[Tarefa a realizar]: Por favor, traduza para inglês a frase "Cada euro investido nestes cuidados pode gerar um retorno de três a quatro euros.", que está no texto selecionado abaixo.

[Texto selecionado]:
# # #
Enfermeira especialista em reabilitação e mestranda em Gestão de Empresas

16/10/2025 08:00

Num quarto hospitalar, uma enfermeira ajuda um cliente a dar os primeiros passos após um AVC. O gesto pode parecer simples, mas representa o início de uma nova vida. Esta imagem resume o poder transformador do cuidar — uma ação tantas vezes invisível, mas essencial para o funcionamento de qualquer sociedade.

Vivemos num tempo em que os números do PIB e da produtividade guiam as decisões. E, no entanto, esquecemos que a economia também depende de quem cuida. A enfermagem, sobretudo na reabilitação, ajuda a reduzir internamentos, promove a autonomia e acelera o regresso ao trabalho. Cada euro investido nestes cuidados pode gerar um retorno de três a quatro euros. É um investimento com rosto humano e impacto mensurável.
# # #
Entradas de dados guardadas

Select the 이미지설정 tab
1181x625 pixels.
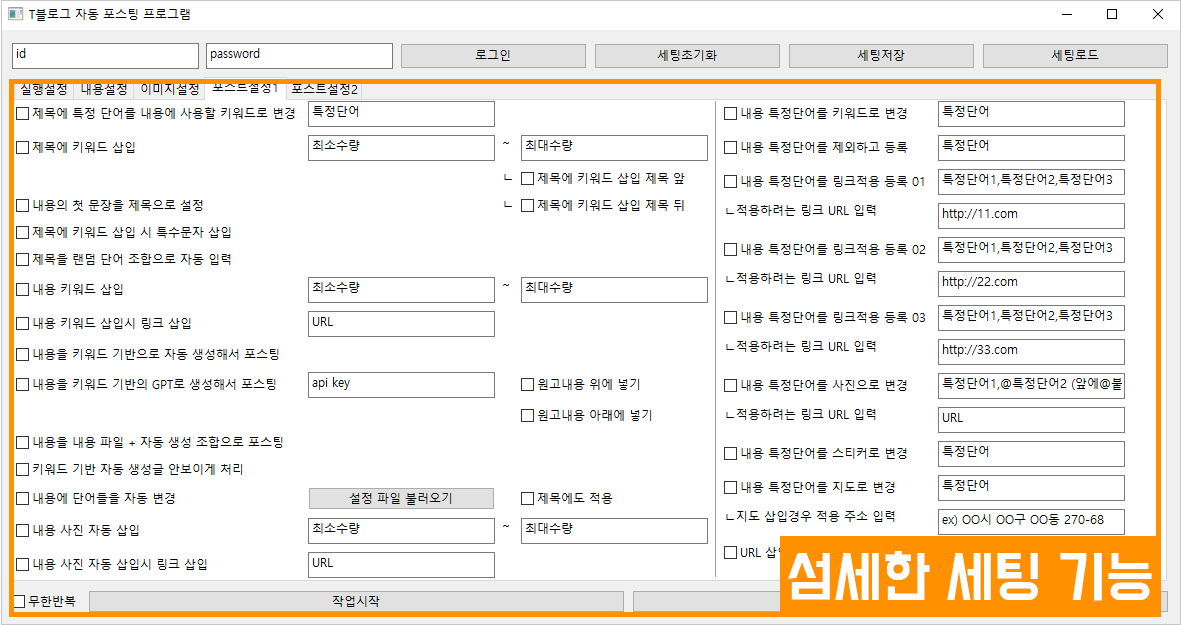[x=169, y=90]
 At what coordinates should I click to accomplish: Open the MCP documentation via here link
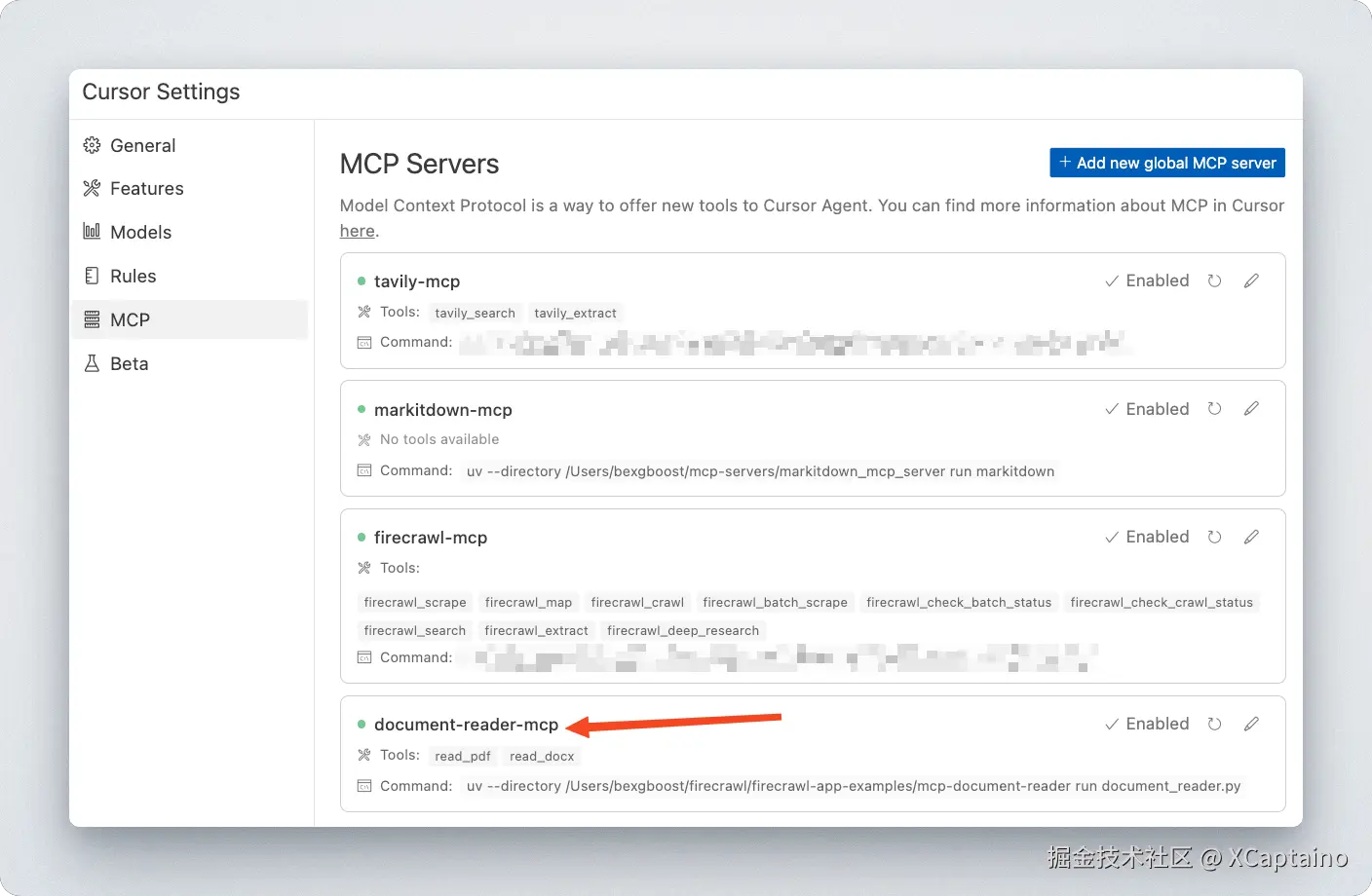(357, 231)
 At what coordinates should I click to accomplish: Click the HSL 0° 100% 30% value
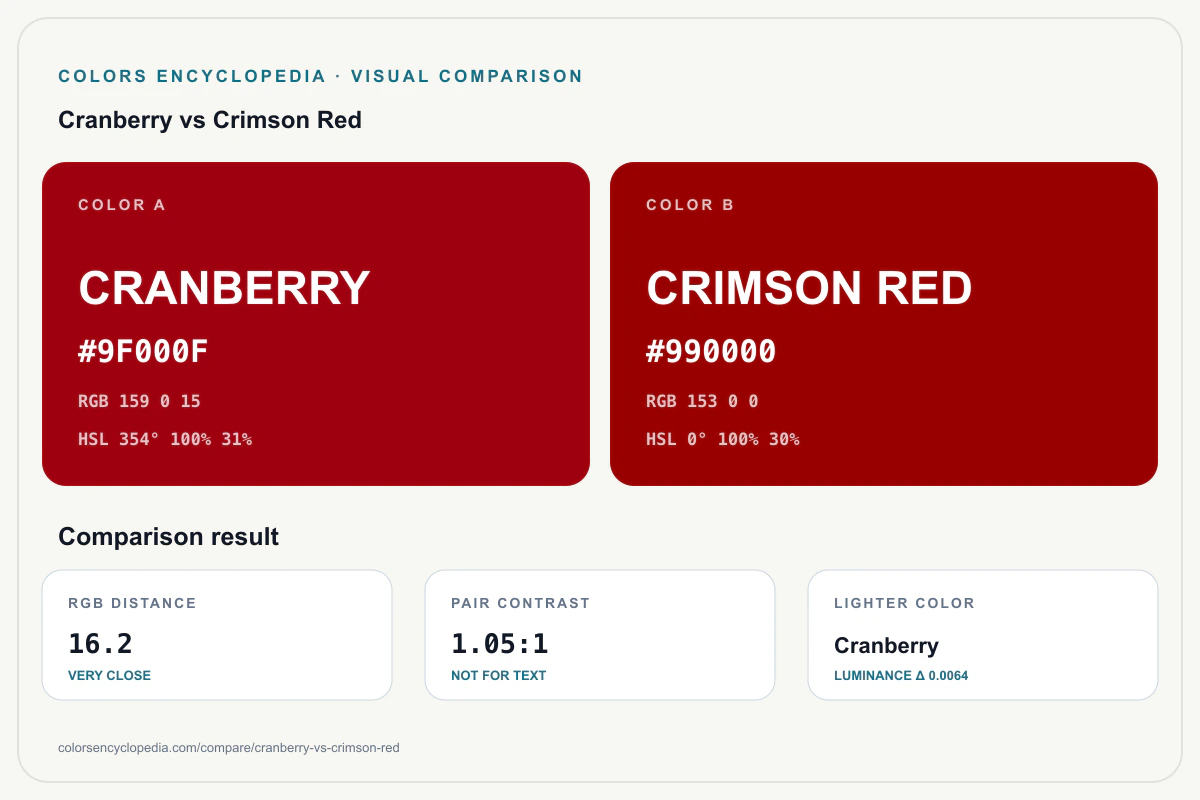(723, 439)
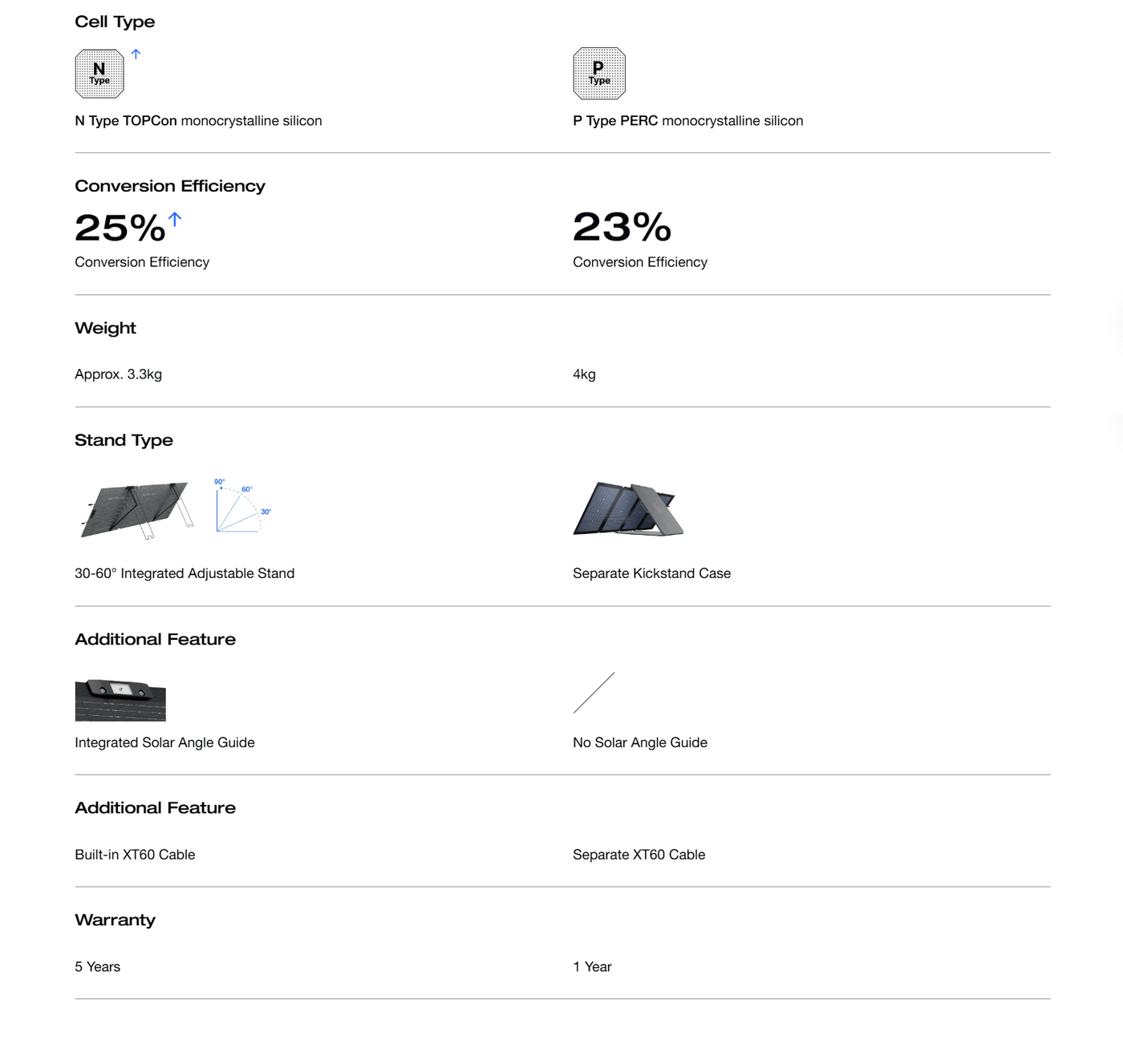
Task: Click the Warranty heading
Action: click(x=115, y=920)
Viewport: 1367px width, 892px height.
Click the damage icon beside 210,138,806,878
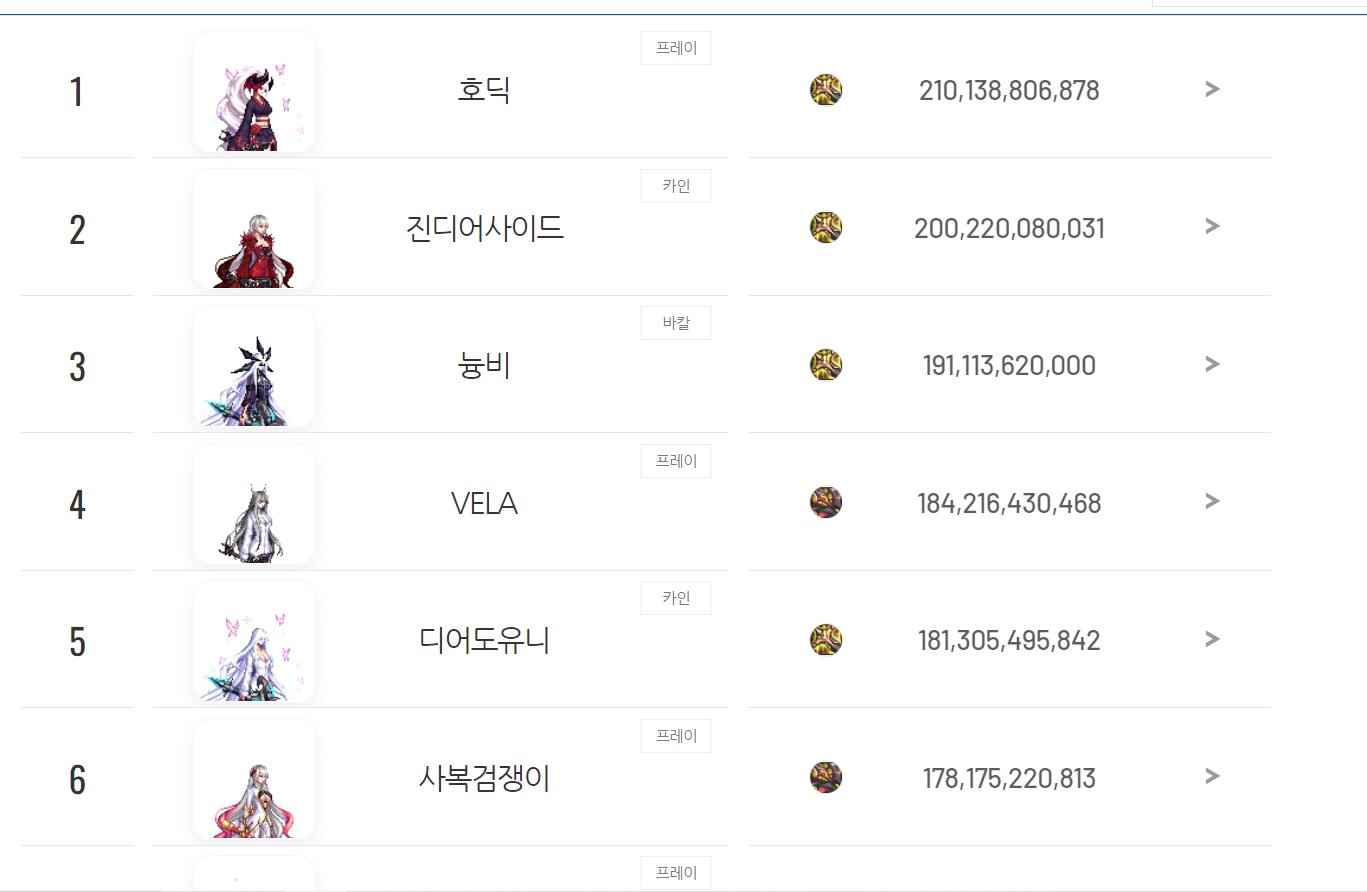(x=826, y=90)
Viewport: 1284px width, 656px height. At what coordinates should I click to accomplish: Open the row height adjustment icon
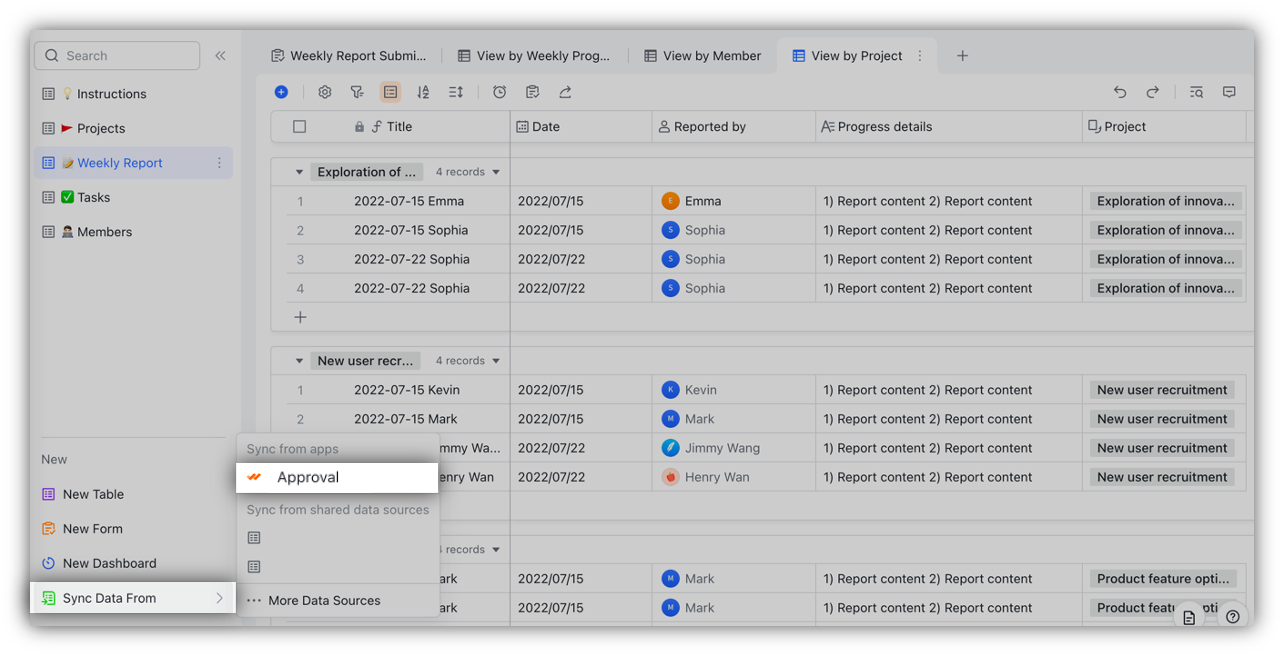455,91
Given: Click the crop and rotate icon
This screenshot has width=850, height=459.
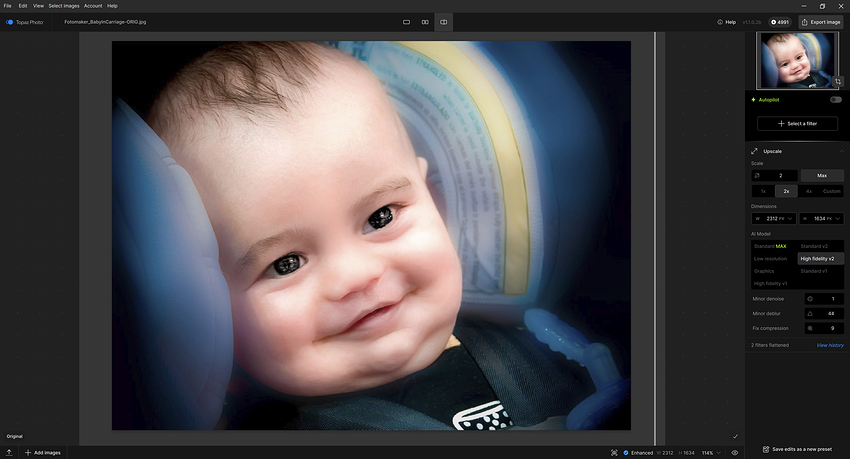Looking at the screenshot, I should [x=837, y=82].
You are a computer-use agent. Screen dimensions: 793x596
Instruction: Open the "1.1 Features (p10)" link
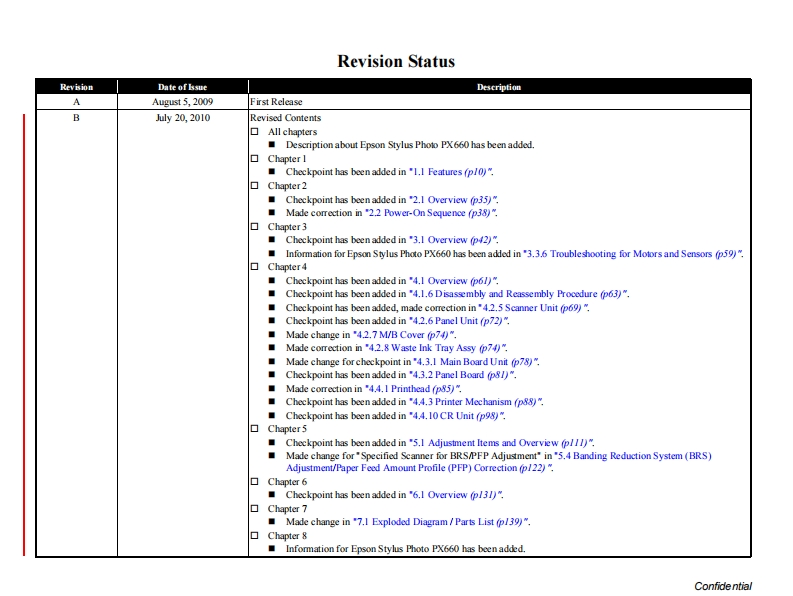click(451, 173)
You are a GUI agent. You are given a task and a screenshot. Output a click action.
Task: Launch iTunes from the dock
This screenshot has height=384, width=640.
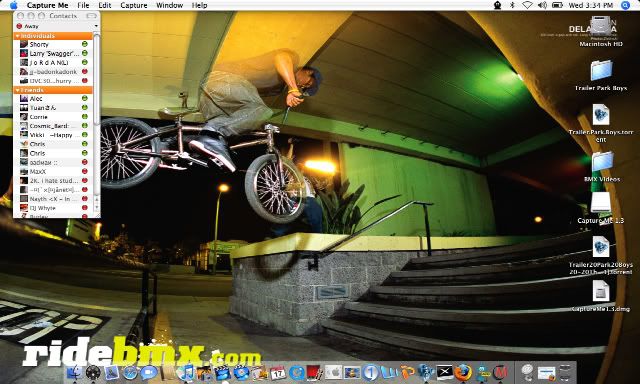[186, 373]
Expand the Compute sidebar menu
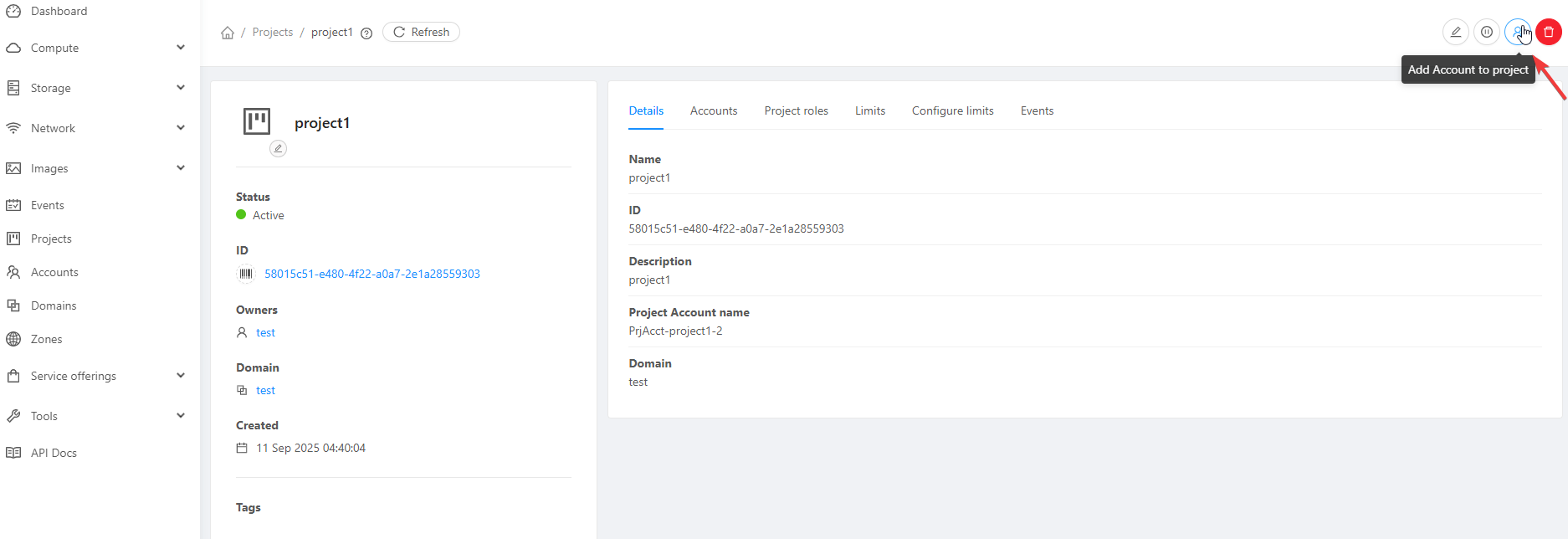This screenshot has height=539, width=1568. pyautogui.click(x=96, y=48)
# # #
[Resposta à tarefa]: Each euro invested in this care can generate a return of three to four euros.